Меж тем, шантаж продолжается: он, оказывается, «не только политработник высшего эшелона», но прибылой зять то ли самого Мир Джафар Багирова, то ли кого–то из бесчисленной багировской родни… Пока же выясняется: Натан–то Шлёмович Флейшер — он Файнблату тесть!… Какая–то разбойно–клановая полигамия.
С месяц на нас шла звериной злобы атака! Причём,… наших! И каждый кидался дружбой и родством с мерзавцами. Каждый угрожал расправой и карой. А Михаил Михайлович Файнблат, — тот размахивал перед лицом Раппопорта пистолетом и вопил, что «лично сам доложит товарищу Сталину и сам шлёпнет зазнавшегося… жида /!/".
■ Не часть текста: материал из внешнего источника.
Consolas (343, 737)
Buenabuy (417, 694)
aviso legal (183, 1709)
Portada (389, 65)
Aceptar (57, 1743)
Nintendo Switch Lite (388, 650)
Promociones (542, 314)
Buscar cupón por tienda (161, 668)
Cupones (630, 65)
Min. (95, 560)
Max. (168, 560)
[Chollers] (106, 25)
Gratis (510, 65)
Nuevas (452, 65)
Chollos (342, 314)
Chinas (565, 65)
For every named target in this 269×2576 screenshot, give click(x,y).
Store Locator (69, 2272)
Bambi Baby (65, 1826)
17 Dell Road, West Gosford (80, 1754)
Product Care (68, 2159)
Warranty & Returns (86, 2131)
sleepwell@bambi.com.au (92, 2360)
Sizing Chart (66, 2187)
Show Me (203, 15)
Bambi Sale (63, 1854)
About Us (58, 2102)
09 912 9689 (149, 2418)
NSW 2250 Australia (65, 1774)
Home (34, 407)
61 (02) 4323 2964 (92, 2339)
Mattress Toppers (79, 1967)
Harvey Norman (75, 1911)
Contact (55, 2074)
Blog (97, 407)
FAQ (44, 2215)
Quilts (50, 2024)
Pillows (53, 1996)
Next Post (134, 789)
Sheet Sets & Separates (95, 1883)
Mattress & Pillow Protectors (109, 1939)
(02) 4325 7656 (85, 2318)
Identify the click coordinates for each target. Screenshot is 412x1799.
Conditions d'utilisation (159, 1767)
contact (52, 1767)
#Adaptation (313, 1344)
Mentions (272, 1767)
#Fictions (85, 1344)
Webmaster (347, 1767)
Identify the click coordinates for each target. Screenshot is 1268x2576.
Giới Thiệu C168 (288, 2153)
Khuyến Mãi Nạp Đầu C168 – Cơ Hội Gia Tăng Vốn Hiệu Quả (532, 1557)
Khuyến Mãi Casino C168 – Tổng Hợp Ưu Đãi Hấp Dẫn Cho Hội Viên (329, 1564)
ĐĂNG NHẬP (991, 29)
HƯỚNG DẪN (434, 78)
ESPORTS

Илья Соломонович, глубоко переживший волжскую трагедию, смолчал. Но, обойдя нежелание властей заниматься «этапом из Баку», решил наказать всех виновников беспримерного преступления — прямых и к о с в е н н ы х. Человек высочайшей порядочности, веривший, что самый скверный закон справедливей самого замечательного беззакония, он арестовывает и привлекает к уголовной ответственности и всех без исключения доброхотов–ходатаев, «имевших наглость не заметить массового убийства людей в трюмах барж». И на Особом Присутствии Трибунала Волжской Военной флотилии добивается их расстрела!
«Людей бессовестных, — повторял он древних, — должны судить люди бездушные!
Он–то, тридцать лет разматывавший «хозяйственные» преступления, — отлавливая и наказывая мошенников, беззастенчиво обиравших народ, — он–то знал свою «клиентуру». И верхом цинизма, подлостью, оценивал «глубокомысленные» изыски наших «мудрецов», что, дескать, «для возбуждения юдофобства нет нужды в конкретных реальных поводах», что, мол, «вина наша обусловлена самим фактом нашего существования», потому «незачем нам оправдываться перед юдофобами». Словом, «грабь, хаверим, не оглядываясь на них — всё одно мы у них виноватые!» Логика состоявшихся воров…
То же «Хлебное дело». Лишь только в изощрённом уме могло оно возникнуть! Сделать дело на банальном этапе начисто обобранных государством зэков. И походя, ради наживы или её призрака, погубить тысячи жизней… Ведь это чудо, что они не догадались ещё и трупы утилизировать. Не из страха перед Верховным — в пульпу. А… на мыло, например — продукт дефицитный по военному времени… Что–то беспокоило Раппопорта в связи с таким оборотом дела…
…Между тем, монолог прокурора из головы не выходил. И даже после того, как его содержание передал я тоже ошеломлённым ребятам, всерьёз его не принимал. Ну, не мог, не должен был прокурор говорить такое. Но тогда… с какою же целью он это затеял? Ведь сам же пришел. Сам произнёс дикий спич… Конечно, что–то всё же за этой комедией есть… Вопросы, вопросы… И все — без ответа…
Даже через 13 лет, уже в Москве, когда я вплотную занимался событиями у Волги, ни одного ответа на свои вопросы не получил, хотя успел встретиться с Александром Евгеньевичем Головановым — моим «полярным лётчиком», и что–то понял. Но не узнал.